Wailua Falls-These are possibly the most popular falls on the island. These falls are most famous for the opening scene of the old “Fantasy Island” TV series. If you don’t know what that was, don’t ask. There is a reason why you don’t see that DVD series lining the walls of your local BestBuy. If you are lucky when you visit, you will catch a rainbow over it. The falls are located within five minutes of Lihu’e. To get to Wailua Falls, take Highway 56 north out of Lihu’e and turn right onto Highway 583 (Ma’alo Road) and drive to the end of the road. When you go to visit Wailua Falls, you should also plan to take in Opeaka’a Falls too because of their close proximity.
Opeaka’a Falls-These falls are quite popular because not only are they beautiful, but you can drive right up to them. They are also quite reliable. Other falls may grow and fade through the year with the rainfall. These are quite strong all year long. To get to Opeaka’a Falls, drive north on Highway 56 from Lihu’e. Once you cross the Wailua Bridge, turn left onto Kuamo’o Road (mile marker 6). From there, take the road up another mile and a half to the Opaeka’a Falls lookout. Parking is usually tight so the earlier in the day you go, the better.
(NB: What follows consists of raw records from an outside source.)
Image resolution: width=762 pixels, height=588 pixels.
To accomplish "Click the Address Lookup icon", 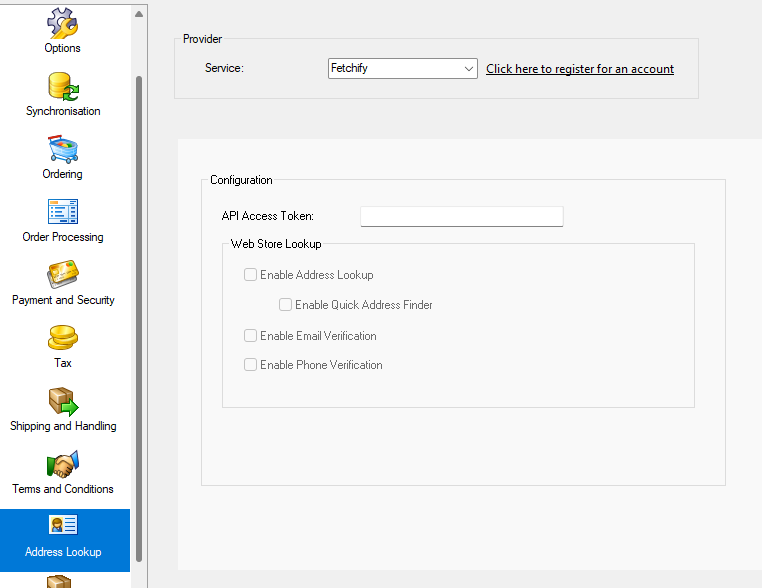I will [x=63, y=526].

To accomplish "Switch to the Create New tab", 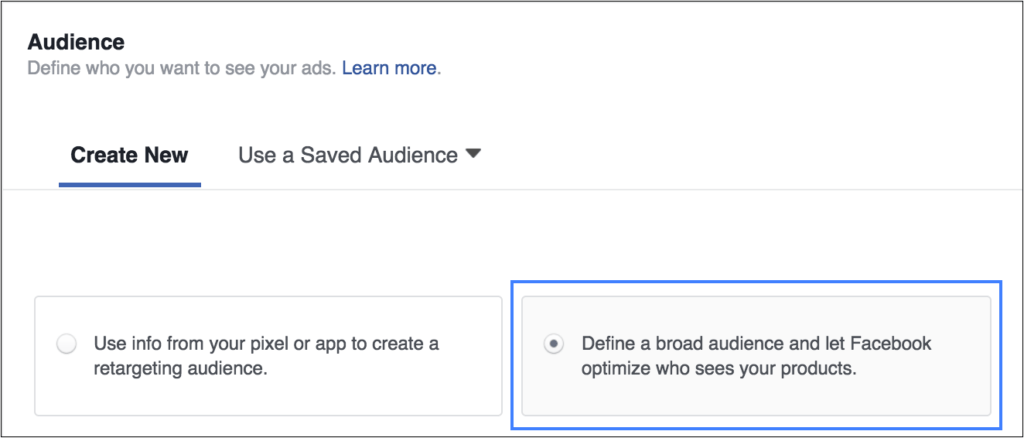I will (129, 155).
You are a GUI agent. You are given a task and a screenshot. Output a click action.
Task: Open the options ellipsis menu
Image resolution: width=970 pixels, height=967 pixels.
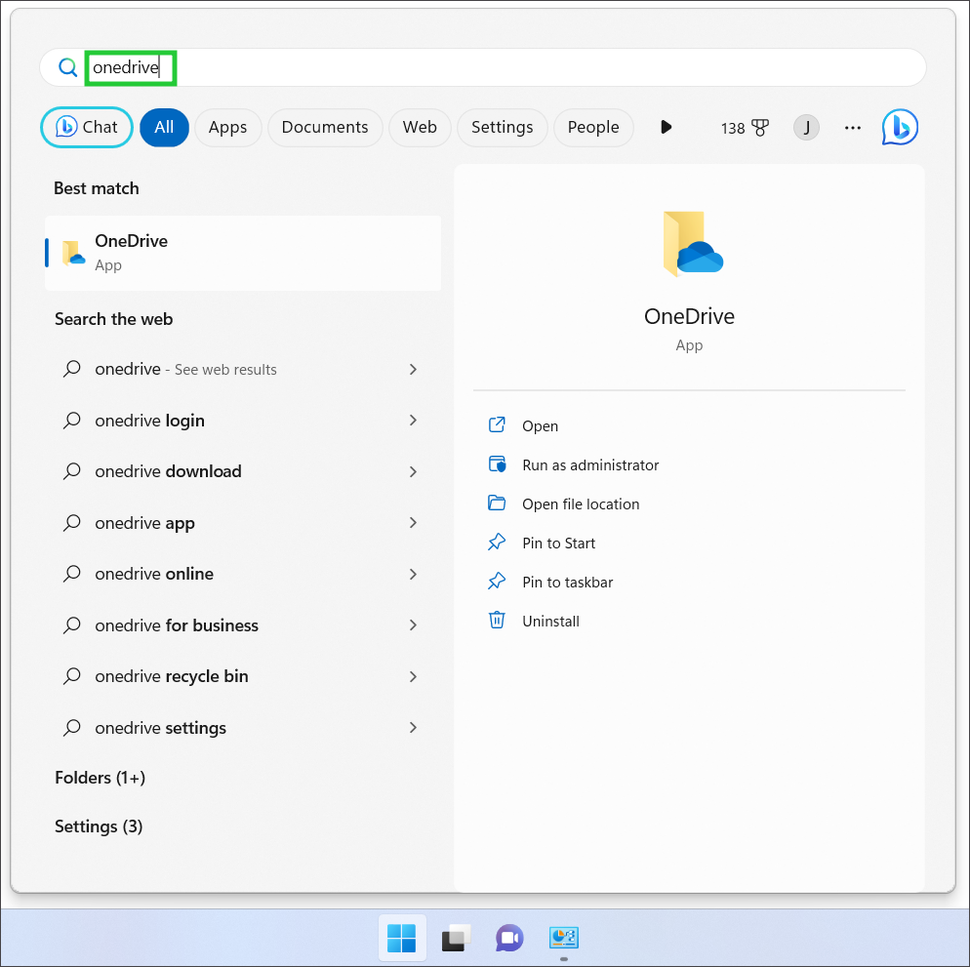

Waialeale Crater Waterfalls-These are spectacular falls that can only be seen by helicopter. If you can afford it, I would highly recommend a helicopter tour. When you see the falls, you will be struck with the thought, “gee, those look just like the falls in such and such movie” and you will probably be right. They get used a lot in the movies with tropical island settings.
Hanakapi’ai Falls-These falls are triple-tiered, falling 30 feet. If you want to hike to some falls, these would be the falls to hike to, but only when the weather is cooperating. Hanakapi’ai Falls branches off from the Kalalau trail and both are treacherous when wet. To get there, you hike two miles in on the Kalalau trail (the trailhead can be found at Ke’e beach). After the first two miles of hiking, you will reach Hanakapi’ai Beach which is a beautiful beach to spend some time at. You might expect it to be secluded but every time I have been there, I was never alone. After your break, you will hike inland for two more miles. These next two miles are more strenuous than your first two and require finer navigational skills as you are hiking through thick jungle terrain. The hike may tax you, but the reward is well worth it. The full round trip distance you will cover is 8 miles and you should plan on 6 to 8 hours for the full hike. Like all the other hikes on Kauai, take more water than you think you will need.
Secret Falls-These falls (Hawaiian name is Uluwehi) are anything but secret. They are quite popular and with reason. Good luck taking a picture of your party at Secret Falls without extra heads and bodies in the background. From sun up to sundown, there is a constant stream of visitors to this distant but busy spot. The most common way to visit it is via kayak. On your first visit, you should take a guided kayak tour to learn the ropes. But after that, you should be fine on your own. If you choose to venture out on your own the first time, just follow the groups of folks kayaking up the river. Most guides on the tours are quite helpful and knowledgeable. Not only will you learn the proper etiquette for kayaking up the Wailua River, but you should also learn about the history of the area and interesting facts about the plant life and the river itself. There is also a stream crossing which can be dicey if the water is high. There is a rope to help you cross, but is not always enough if you are deep in strong currents.
To get to Secret Falls, you paddle up the Wailua River about 2 miles to the spot where you drag your kayak onto the beach with 60 of its closest friends. Your best bet is to take the 7 am tour and get in ahead of the rush. We happened to go one day after the tours had been shut down for a couple of days due to heavy rain and the river was packed. You could walk across the river on the tops of kayaks, but as always, it was worth it. We went on a guided tour and our guide was very skilled at taking a picture of the family and excluding the twenty other families frolicking in the background. To this day, I look at that picture in amazement seeing how secluded the falls appear in the picture, but knowing how many people were there with us.